In the real world, the disaster recovery and/or business continuity professional has to integrate the vendor’s information into the business unit’s continuity plan. If a critical path in your DR plan depends on the involvement of a third-party vendor, you can’t get your operation up and running if that third-party vendor isn’t prepared to assist you. For example, suppose that processing loans is the bread and butter of your business, and your business relies on credit bureau reports to process loans. In this scenario, you need to ensure that if your organization experiences an outage, you will still receive these reports so that your company can continue to conduct business.
The vendor’s ability to recover from a failure will also affect how robust your recovery is. Although your recovery may be technically sound, you must be sure that you can conduct business. The same standards you apply to your own organization should apply to third-party vendors you do business with. They should be available to you to conduct business. The disaster recovery or business continuity coordinator should make the appropriate inquiries with vendors to ensure that they can support a DR scenario.
Copyright © 2014 by McGraw-Hill Education.
Awareness and Training Programs
Another important element of disaster recovery and business continuity planning is an awareness program. The business continuity or disaster recovery professional can meet with each business for tabletop exercises. These exercises are important, because they actually get the members of the business unit to sit down and think about a particular event and how first to prevent or mitigate it and then how to recover from it.

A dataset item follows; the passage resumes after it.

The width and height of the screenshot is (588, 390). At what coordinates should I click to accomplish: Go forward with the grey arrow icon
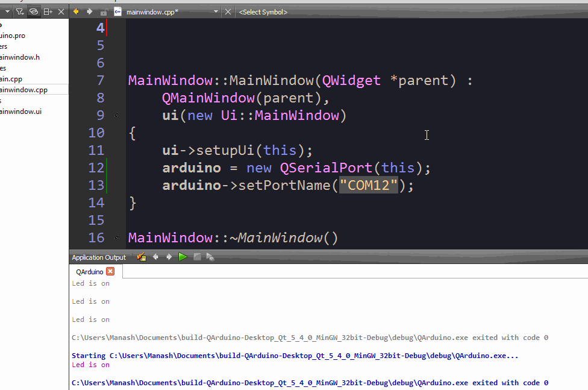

The event can be anything from a category 3 hurricane to workplace violence. Any work stoppage can potentially impede the progress of an organization’s recovery or resumption of services, and it is up to the management team to design or develop a plan of action or a business continuity plan. The business continuity or disaster recovery professional must facilitate this process and make the business unit aware that there are events that can bring the business to a grinding halt.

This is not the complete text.